PASSAGE FOR REVIEW ::

In evaluating the dose and timing parameters, selection of an intermediate dose of 0.06 mg/kg was also tested to further explore the dose titration relative to PD over the time course of the study. The results (included in the supplementary) demonstrated tracer uptake at the 0.06 mg/kg dose was similar to the 0.03 mg/kg dose. In this experiment, the highest dose level (1 mg/kg) was repeated to serve as an inter-study control, which also demonstrated the highly reproducible results with the 89Zr-Df-IAB22M2C tracer in this model. More details of these additional experiments and results, including ex vivo gamma counting, and flow cytometry results can be found in the supplementary section of the manuscript.

ASSIGNED TASK 1 ::
For each statement about the tracer dose-testing passage, say whether it agrees with the passage. Answer yes or no and quote the deciding words.
(a) Tracer uptake at 0.06 mg/kg was similar to uptake at 0.03 mg/kg.
(b) The lowest dose level was repeated to serve as an inter-study control.
(c) Ex vivo gamma counting results are found in the supplementary section.
ASSIGNED TASK 2 :: In the tracer dose-testing passage, what intermediate dose was tested?
ASSIGNED TASK 3 :: Rewrite the tracer dose-testing passage paragraph beginning "In evaluating the dose and timing parameters" as a list, keeping its main facts.
The data after this text come from a different source.

DATA SHOWN ::
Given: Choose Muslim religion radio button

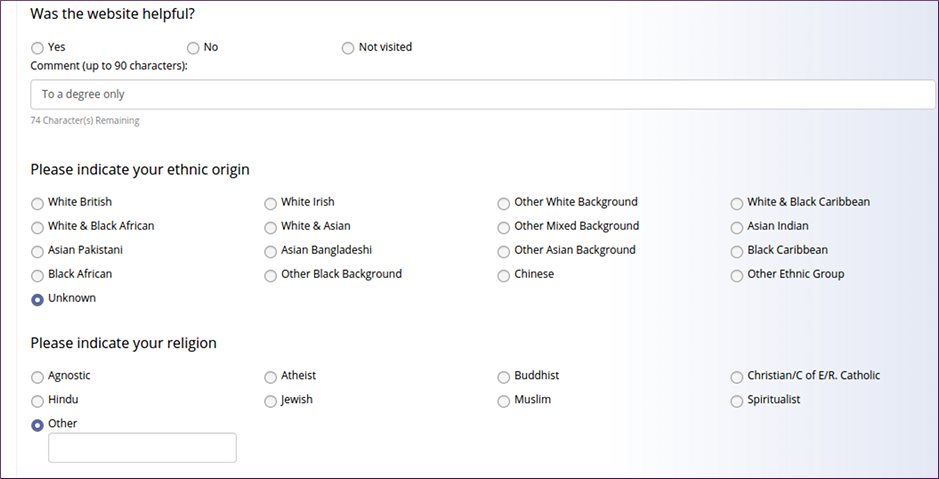Looking at the screenshot, I should click(x=504, y=401).
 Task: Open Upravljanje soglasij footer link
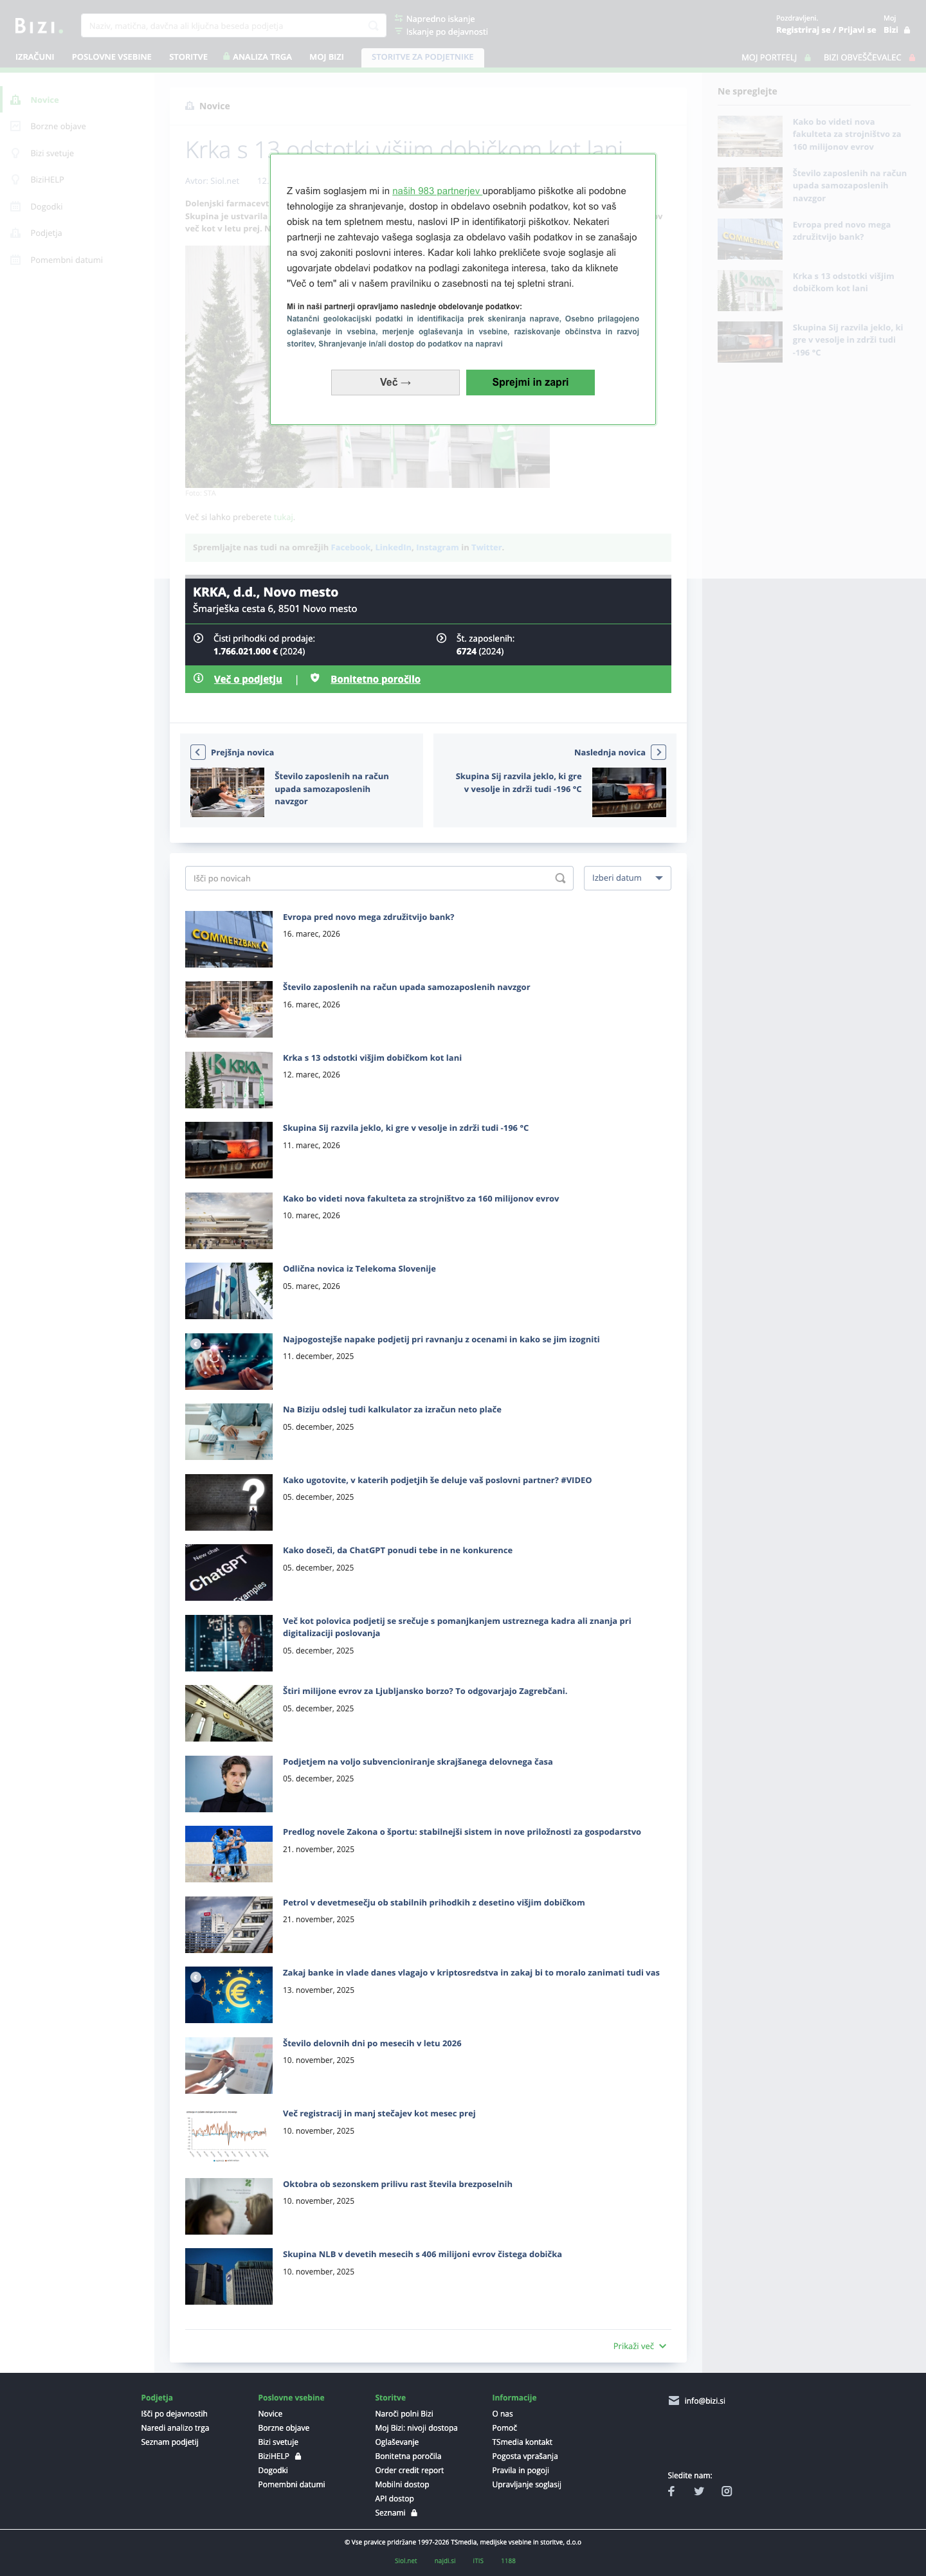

WRITTEN REPLY 1 ::
(a) Yes: "tracer uptake at the 0.06 mg/kg dose was similar to the 0.03 mg/kg dose."
(b) No: "the highest dose level (1 mg/kg) was repeated to serve as an inter-study control."
(c) Yes: "including ex vivo gamma counting, and flow cytometry results can be found in the supplementary section of the manuscript."

WRITTEN REPLY 2 :: 0.06 mg/kg

WRITTEN REPLY 3 ::
- An intermediate dose of 0.06 mg/kg was tested to further explore dose titration relative to PD over the study's time course.
- Tracer uptake at 0.06 mg/kg was similar to uptake at 0.03 mg/kg.
- The highest dose level (1 mg/kg) was repeated as an inter-study control and showed highly reproducible results with the 89Zr-Df-IAB22M2C tracer in this model.
- Further details, including ex vivo gamma counting and flow cytometry results, are in the manuscript's supplementary section.